Use natural frequencies to communicate clearly. Instead of saying “posterior probability is 9%,” say: “Out of 100,000 posts, 100 are truly violating; the classifier catches 90, but also flags 999 clean posts, so only about 8% of flags are true violations.”

Worked example

“99% Accurate Harmful Content Classifier” is a classic framing: a classifier flags posts as violating policy, the model is described as “99% accurate,” and you are asked how likely a flagged post is to truly violate policy. In the first 30 seconds, a strong candidate would clarify what “accurate” means: sensitivity, specificity, overall accuracy, or both true-positive and true-negative rates. They would also ask for or assume the base rate of violating content, because without prevalence $P(\text{violation})$ , $P(\text{violation} \mid \text{flag})$ cannot be determined. The answer skeleton should have four pillars: define events, write Bayes’ theorem, plug in prevalence plus true/false positive rates, then interpret the result for product action. A clean setup is: $V=$ truly violating, $F=$ flagged, so $P(V \mid F)=\frac{P(F \mid V)P(V)}{P(F \mid V)P(V)+P(F \mid \neg V)P(\neg V)}$ . The candidate should explicitly flag that rare prevalence can make precision low even when recall and specificity look excellent. A key tradeoff is whether to auto-remove flagged content or send it to human review: low precision may be unacceptable for enforcement, but high recall may still be useful for ranking down or prioritizing review queues. They should close by saying that if they had more time, they would segment by surface/language, validate calibration on production traffic, and evaluate costs of false positives versus false negatives rather than optimizing generic accuracy.

A second angle

“Two Tests for the Same Event” uses the same principle but shifts the emphasis from a single posterior to evidence combination. Suppose a user is flagged by both a behavioral anomaly detector and a graph-based fraud model; the tempting answer is to multiply their probabilities as if the signals are independent. The candidate should instead ask whether the detectors share features, training labels, or upstream reporting mechanisms, because correlated signals provide less incremental evidence than independent ones. The same Bayes/odds framework applies, but the constraint is dependence: posterior odds can be updated with likelihood ratios only if the evidence model is valid. A strong answer would recommend validating combined precision empirically on a randomly sampled audit set rather than relying only on theoretical multiplication.

Common pitfalls

Analytical mistake: confusing inverse conditional probabilities. A common wrong answer is treating $P(\text{flag} \mid \text{violation})=99\%$ as if it means $P(\text{violation} \mid \text{flag})=99\%$ . What lands better is immediately naming the two quantities: “99% recall does not imply 99% precision; I need the base rate and false-positive rate.”

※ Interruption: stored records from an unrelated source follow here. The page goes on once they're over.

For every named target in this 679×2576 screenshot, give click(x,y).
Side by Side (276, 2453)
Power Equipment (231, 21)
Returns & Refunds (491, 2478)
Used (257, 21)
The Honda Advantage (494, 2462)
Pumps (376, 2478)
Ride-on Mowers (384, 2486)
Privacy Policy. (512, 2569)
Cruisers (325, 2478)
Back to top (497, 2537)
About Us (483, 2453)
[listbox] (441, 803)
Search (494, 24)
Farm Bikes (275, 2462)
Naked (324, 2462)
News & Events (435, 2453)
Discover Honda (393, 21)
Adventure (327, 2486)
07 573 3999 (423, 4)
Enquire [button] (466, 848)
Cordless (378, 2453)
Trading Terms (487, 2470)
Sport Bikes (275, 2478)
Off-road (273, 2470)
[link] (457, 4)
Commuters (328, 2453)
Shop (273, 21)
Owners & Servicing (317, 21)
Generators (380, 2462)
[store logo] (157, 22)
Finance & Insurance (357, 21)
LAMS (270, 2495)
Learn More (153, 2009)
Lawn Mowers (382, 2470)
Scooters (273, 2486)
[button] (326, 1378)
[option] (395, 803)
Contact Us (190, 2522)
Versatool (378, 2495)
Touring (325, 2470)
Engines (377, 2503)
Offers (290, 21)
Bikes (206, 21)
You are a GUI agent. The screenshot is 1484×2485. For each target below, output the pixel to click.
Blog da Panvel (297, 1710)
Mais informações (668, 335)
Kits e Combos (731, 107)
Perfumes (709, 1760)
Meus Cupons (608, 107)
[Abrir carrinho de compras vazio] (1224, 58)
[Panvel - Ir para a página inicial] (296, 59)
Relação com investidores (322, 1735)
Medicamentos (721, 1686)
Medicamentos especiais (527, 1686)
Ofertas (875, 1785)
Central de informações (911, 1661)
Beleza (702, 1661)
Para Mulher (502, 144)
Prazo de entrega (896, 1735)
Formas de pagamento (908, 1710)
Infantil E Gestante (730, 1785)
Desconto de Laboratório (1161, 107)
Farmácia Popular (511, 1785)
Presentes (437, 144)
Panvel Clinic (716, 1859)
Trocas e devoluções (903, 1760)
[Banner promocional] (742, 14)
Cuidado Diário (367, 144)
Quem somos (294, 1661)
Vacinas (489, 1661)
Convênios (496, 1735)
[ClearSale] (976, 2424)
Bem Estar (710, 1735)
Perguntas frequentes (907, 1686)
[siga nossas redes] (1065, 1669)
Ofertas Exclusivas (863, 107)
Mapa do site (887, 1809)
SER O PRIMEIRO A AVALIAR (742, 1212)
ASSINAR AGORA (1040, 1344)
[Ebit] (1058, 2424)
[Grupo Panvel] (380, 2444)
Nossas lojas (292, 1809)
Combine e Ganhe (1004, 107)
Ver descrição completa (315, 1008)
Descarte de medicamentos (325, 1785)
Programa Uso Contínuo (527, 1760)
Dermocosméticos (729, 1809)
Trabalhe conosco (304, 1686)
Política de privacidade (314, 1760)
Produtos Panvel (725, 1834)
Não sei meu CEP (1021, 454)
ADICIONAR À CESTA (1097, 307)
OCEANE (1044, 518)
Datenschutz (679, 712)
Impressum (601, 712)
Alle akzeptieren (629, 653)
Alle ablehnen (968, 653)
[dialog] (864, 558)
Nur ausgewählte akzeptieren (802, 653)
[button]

Communication mistake: staying in abstract algebra too long. Interviewers may follow the math, but product stakeholders often will not. After writing Bayes’ theorem, translate into counts: “Imagine 1 million posts; if 0.1% violate, that is 1,000 true violations…” Natural frequencies make the base-rate effect obvious and show product intuition.

Depth mistake: assuming the base rate is fixed and global. A candidate might compute one posterior and stop. A stronger answer says the posterior could differ materially by market, policy type, traffic source, or time since launch, and that production monitoring should track calibration and precision by segment to catch drift or fairness issues.

Connections

Interviewers often pivot from this topic into classification metrics, threshold tuning, calibration, and experiment interpretation under low-base-rate outcomes. They may also connect it to causal inference when asking whether an observed posterior or segment difference reflects true risk, selection bias, or a changed sampling process.